Tagged: Twitter

On Matt Harvey’s Twitter-Gate

Note: I’m sorry for playing into the overuse of “____-gate” for the title of a scandal.

Matt Harvey caused trouble for himself and for the Mets today by tweeting out a photograph of himself in a hospital bed — giving the middle finger. Plenty of sportswriters, reporters, social media strategists and fans are asking why Harvey would do this. But the real question is: why the heck do we care?

Yes, Matt Harvey is a famous and talented athlete with a large following. Yes, children idolize him. Yes, it would be nice for him to be a “proper role model,” but the belief that all athletes should subscribe to the Derek Jeter strategy of ultra-saccharine, say-nothing, vagueness is silly. If every athlete answered every question with “I just try to give 110 percent” and “it’s good for us to get the win” and constantly called their owners and coaches by their last name, we fans would get bored. If Harvey was Derek Jeter-lite, Mets fans would find a way to criticize that. “We don’t want to just imitate the Yankees,” they would say.

I understand the criticism. Harvey putting out a photograph of what many people consider a supremely vulgar hand gesture is — one might argue — the wrong thing to do for any celebrity. But let’s recall that Harvey is a 25-year-old man who wants to pitch in the city that never sleeps. He may take advantage of his “celebrity,” but let’s remember that he didn’t ask for it. That is a key point.

It’s easy to pick up this “story” and to shame Harvey for making an “immature decision,” or for being “inappropriate.” But the truth is, he doesn’t have any responsibility to the fans or the media. His responsibilities lie solely with himself and his organization. The only expectations he needs to meet are those that involve rehab, and one day, pitching again.

That’s why it’s unfortunate that Harvey opted to delete his Twitter account. Because while his wasn’t the funniest, most insightful or most unique athlete Twitter, it did provide his followers with a glimpse into his personality, his life as a star athlete.

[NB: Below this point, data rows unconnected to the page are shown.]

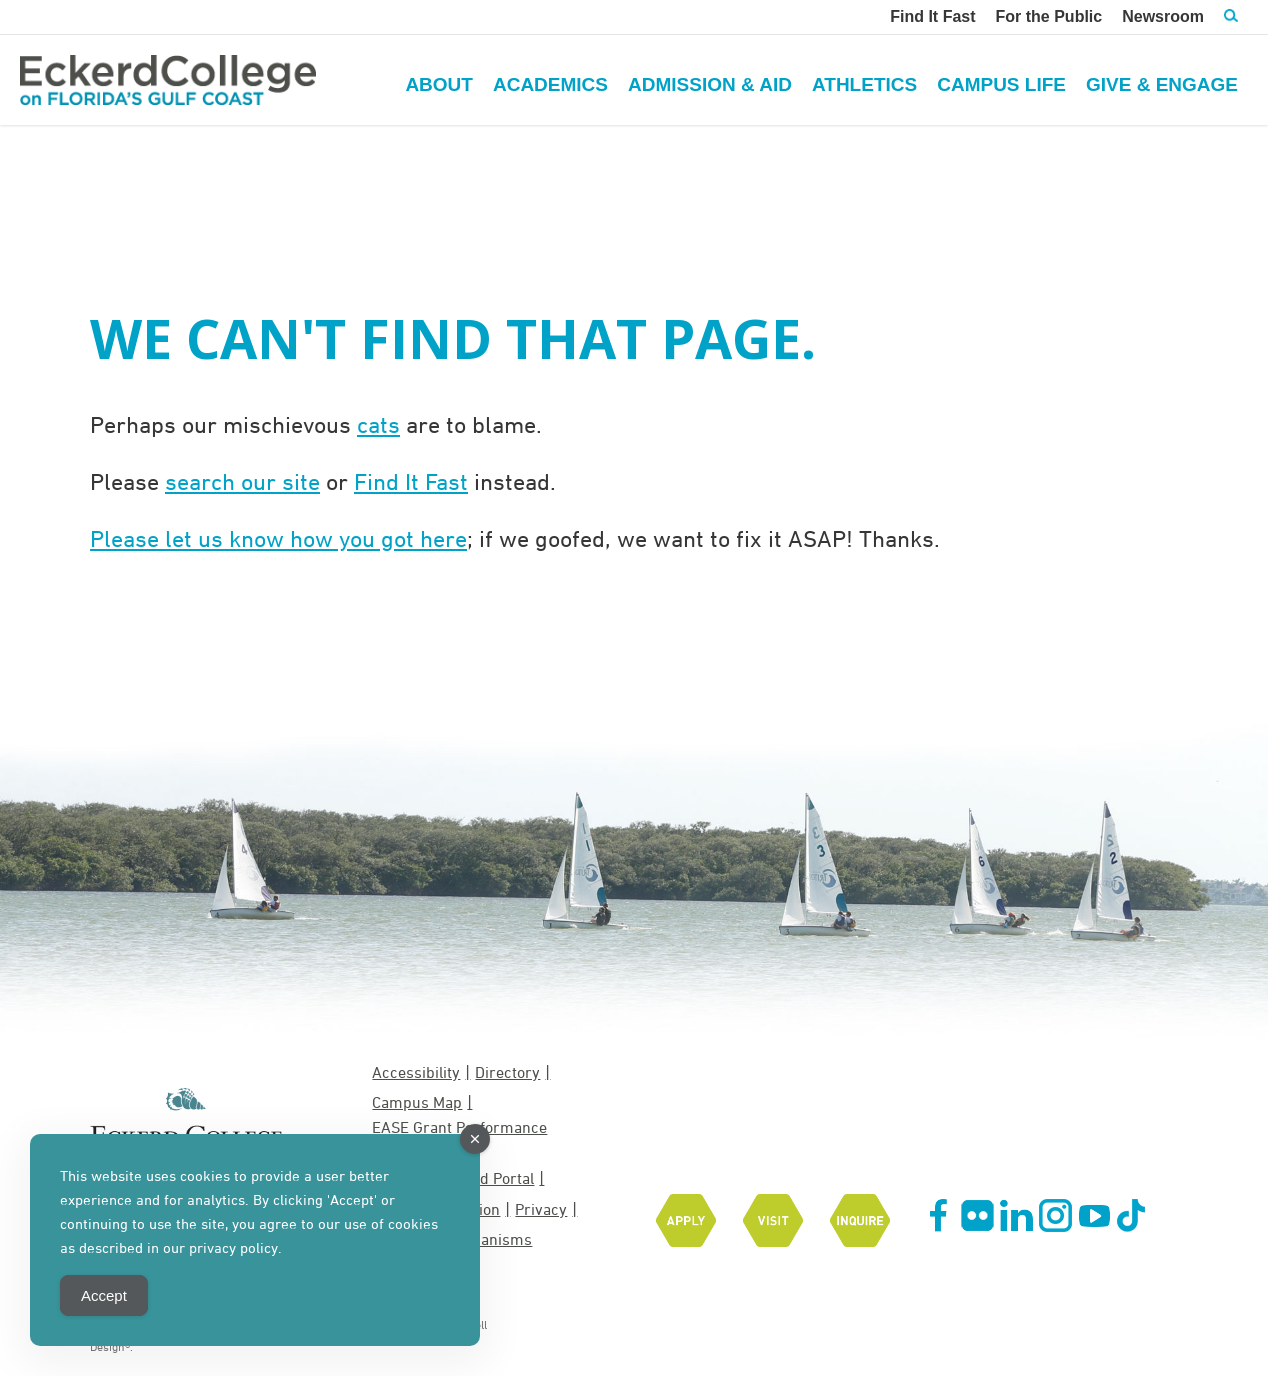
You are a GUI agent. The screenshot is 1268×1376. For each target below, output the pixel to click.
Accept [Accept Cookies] (104, 1295)
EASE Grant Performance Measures (459, 1137)
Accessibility (416, 1072)
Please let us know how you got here (278, 538)
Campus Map (417, 1102)
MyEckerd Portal (477, 1178)
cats (378, 424)
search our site (242, 481)
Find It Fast (411, 481)
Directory (507, 1072)
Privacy (541, 1209)
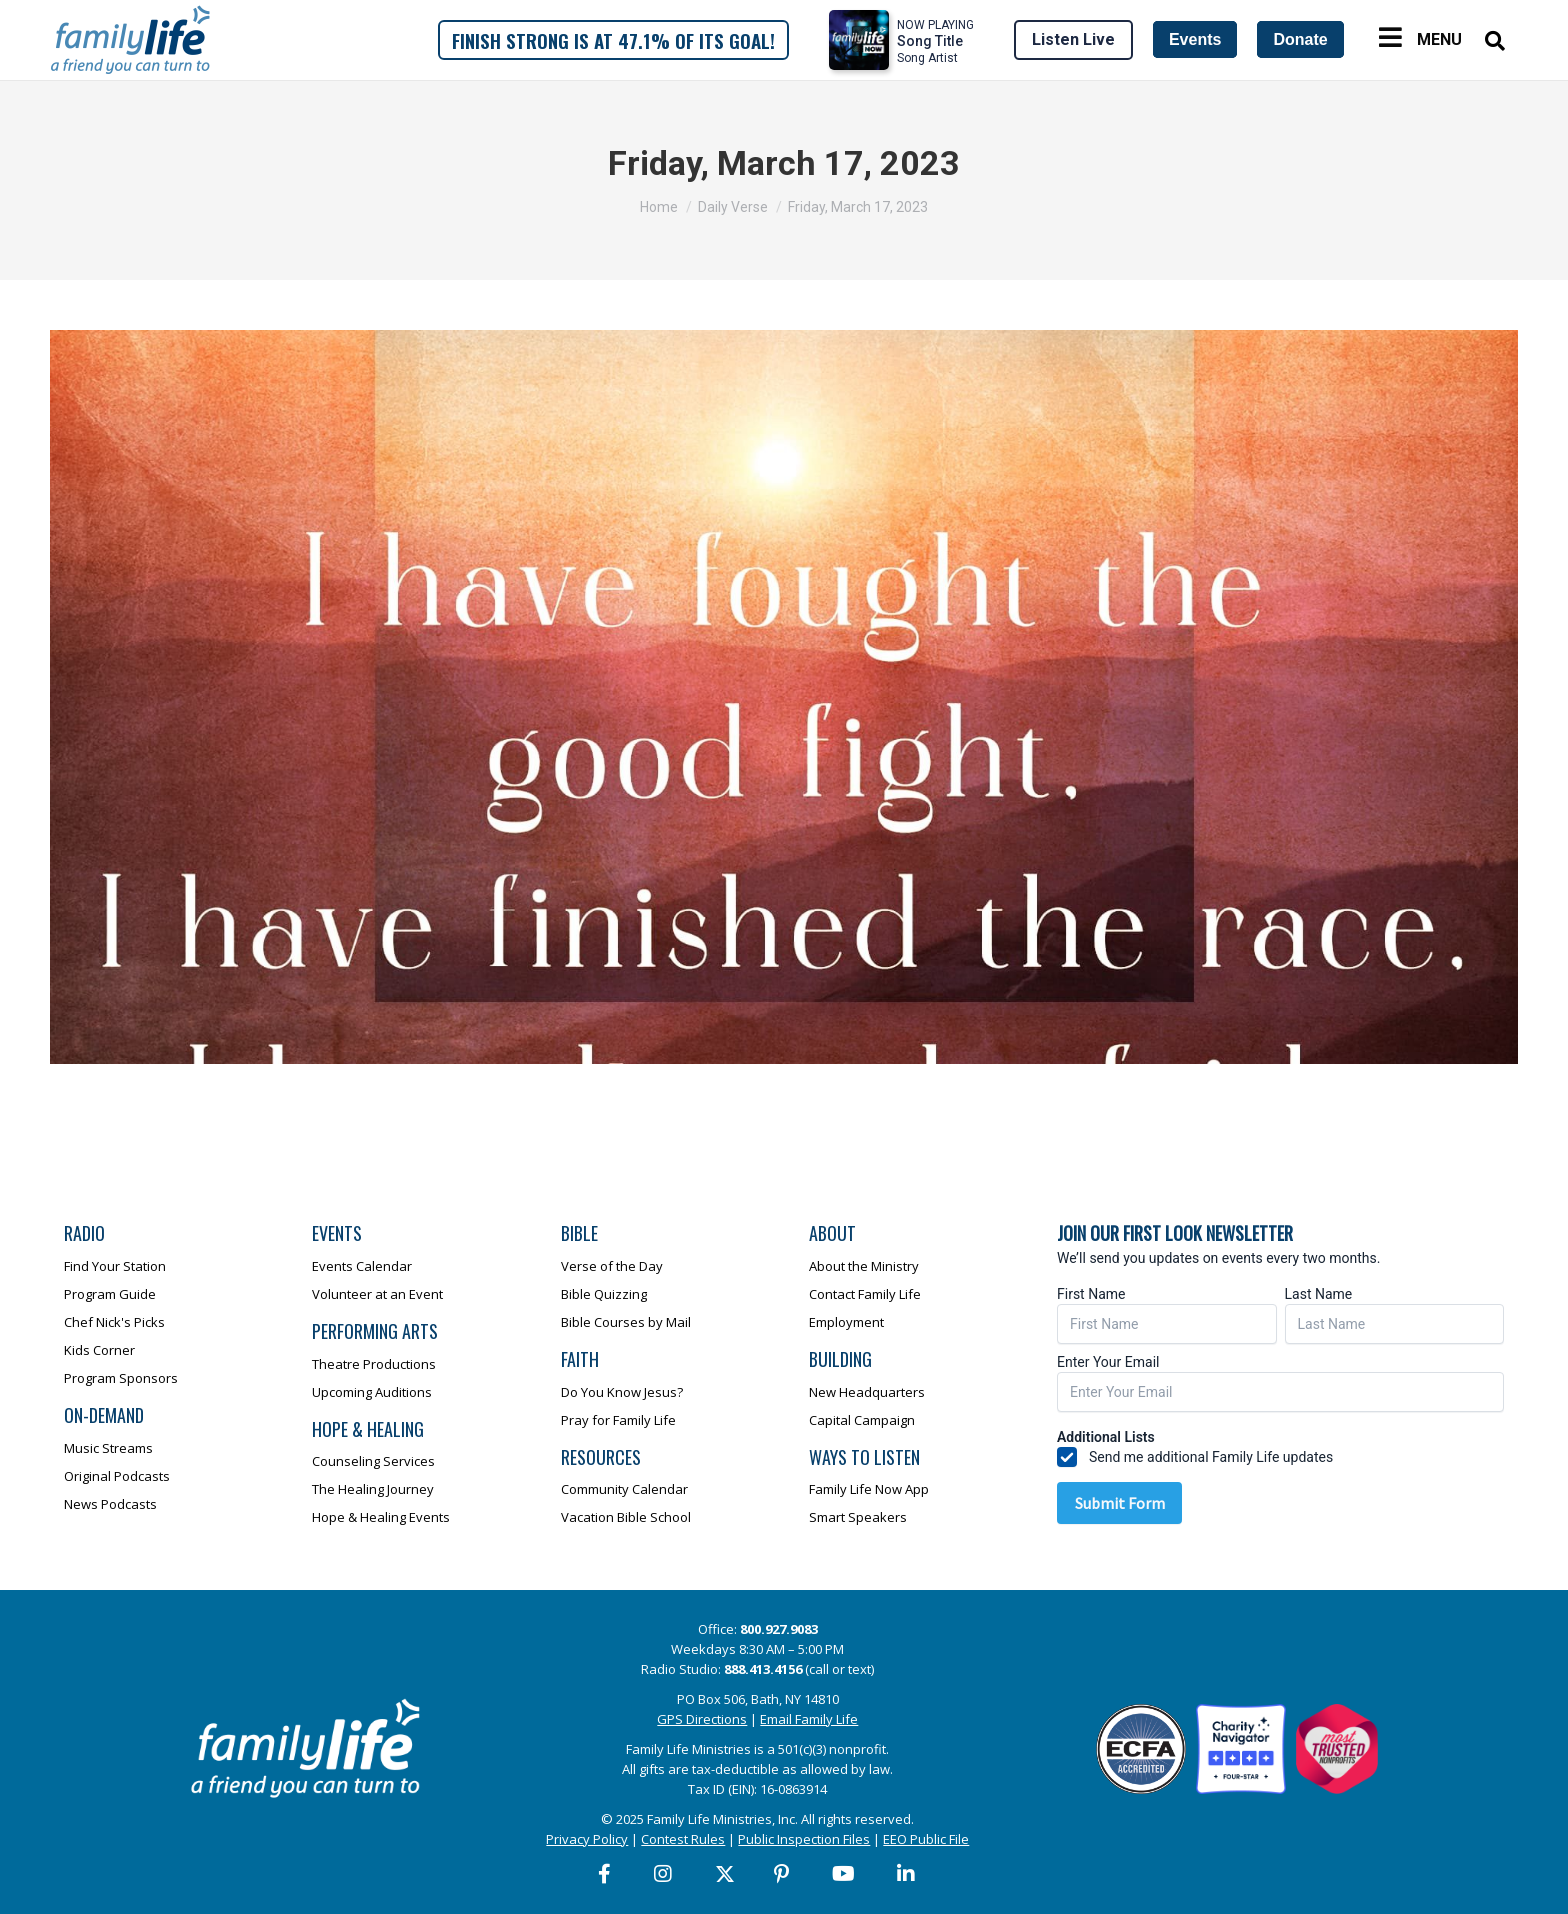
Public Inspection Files (804, 1839)
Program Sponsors (121, 1378)
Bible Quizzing (604, 1294)
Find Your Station (115, 1266)
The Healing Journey (373, 1489)
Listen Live (1073, 39)
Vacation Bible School (626, 1517)
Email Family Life (809, 1719)
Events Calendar (362, 1266)
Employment (846, 1322)
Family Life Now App (869, 1489)
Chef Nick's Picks (114, 1322)
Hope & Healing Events (381, 1517)
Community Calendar (624, 1489)
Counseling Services (373, 1461)
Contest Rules (683, 1839)
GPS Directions (702, 1719)
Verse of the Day (612, 1266)
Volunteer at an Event (377, 1294)
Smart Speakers (858, 1517)
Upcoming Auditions (372, 1392)
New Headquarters (867, 1392)
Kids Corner (99, 1350)
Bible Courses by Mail (626, 1322)
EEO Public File (926, 1839)
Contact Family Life (865, 1294)
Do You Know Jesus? (622, 1392)
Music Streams (108, 1448)
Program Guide (110, 1294)
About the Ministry (864, 1266)
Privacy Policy (587, 1839)
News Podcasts (110, 1504)
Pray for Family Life (618, 1420)
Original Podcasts (117, 1476)
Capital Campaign (862, 1420)
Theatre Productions (374, 1364)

It was honest. Now, I imagine the pressure on Harvey to be vague, boring and saccharine will only increase. If he ever returns to Twitter, I’d expect his account to be even less honest, to hide his personality and emit a facade that more closely meets the ridiculous and pointless expectations that many people apparently have for him.

Matt Harvey didn’t need to apologize for his tweet. The Mets reportedly asked him to delete the image. He should have done whatever the team asked. But he could have simultaneously owned that image. He could have owned that decision. He could have owned the fact that he, unlikely any number of athletes, does and says the things he does because he feels like it. He could have proved to the public that his public persona is the real him, and not the perfectly-crafted facade that many athletes use.